The antibacterial properties of nitric oxide are also of benefit in treating atopic dermatitis. “All of our creams and gels have been able to demonstrate anti-microbial effects, with SB204 and SB414 demonstrating potent bactericidal effects against Staph. aureus,” says Hollenbach, who spoke on SB414 in April at the annual meeting of the Society for Investigative Dermatology in Portland, Oregon
“We believe S. aureus plays a significant role in the initiation and severity of the disease,” Hollenbach says. “Typically, the affected sites of atopic dermatitis patients are populated with an inordinate amount of S. aureus.”
Hollenbach and his colleagues at Novan are intrigued by the preclinical data published recently by Gallo and co-workers at the University of California, San Diego, and the hypothesis that S. aureus penetrates down below the epidermal layers and into the dermis and adipose tissue, as a clinically relevant stimulus of atopic dermatitis disease.
“Nitric oxide is a gas that can penetrate through the epidermal layers,” Mr.

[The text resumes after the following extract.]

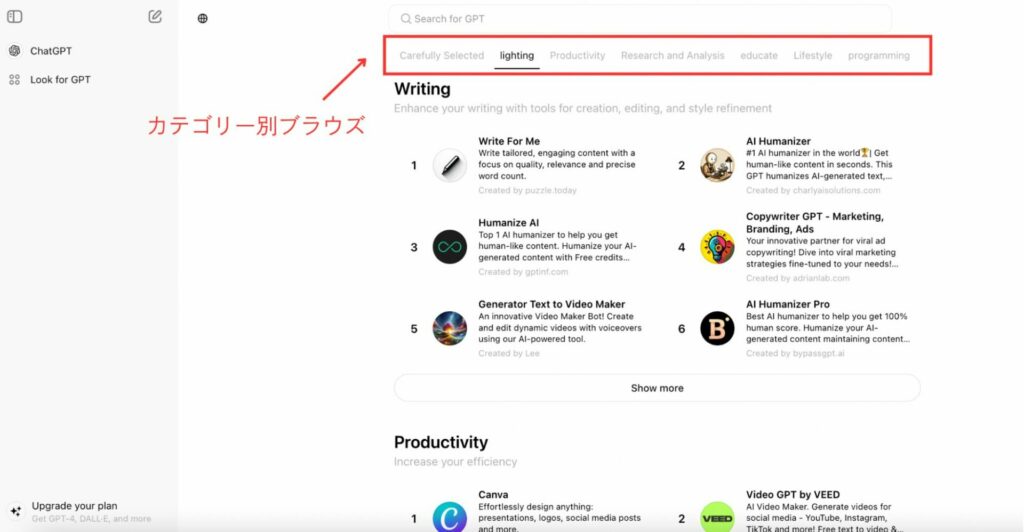Open Copywriter GPT lightbulb icon
This screenshot has width=1024, height=532.
click(717, 247)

Hollenbach says. “With SB414’s extraordinarily strong and powerful antibacterial effects, we expect that we will be able to eradicate the bacterial component of atopic dermatitis disease, as well as modulate the inflammatory components of the disease.”
For atopic dermatitis, SB414 was evaluated in a mouse inflammation model of delayed hypersensitivity and in a minipig model of partial thickness skin wounds infected with a methicillin-resistant S. aureus strain isolated from a patient with atopic dermatitis.
“SB414 treatment demonstrated anti-inflammatory effects equivalent to a high potency corticosteroid in the mouse model and, with only five daily treatments, was able to essentially eradicate 99.9% of the Staph infection in the porcine infected wound model,” Hollenbach says.
Novan plans to initiate clinical development of SB414 by the end of June with the filing of an investigational new drug (IND) application, followed by a psoriasis clinical study for mild to moderate disease.
The Phase 2 proof-of-concept trial will likely enroll about 120 patients. At least two SB414 doses will be evaluated against an active comparator and placebo, with therapy administered twice a day for 8 weeks.
A clinical trial for atopic dermatitis could soon follow.
“We believe SB414 could be an effective treatment for psoriasis and atopic dermatitis patients with mild to moderate disease and low body surface area involvement,” Hollenbach says. “And due to the safe, localized delivery, we think it could be used concomitantly with systemic treatments for more severe cases.”
Considering the tolerability that Novan has shown in all of its existing topical products, “we think that the safety of SB414 will be a key differentiator to the other corticosteroid and calcineurin inhibitor topical agents in the marketplace,” Hollenbach says. “However, until we have some clinical data, it is difficult to gauge how SB414 will fit in the total armamentarium of topical anti-inflammatory products.”
Disclosure: Mr. Hollenbach is an employee and shareholder of Novan.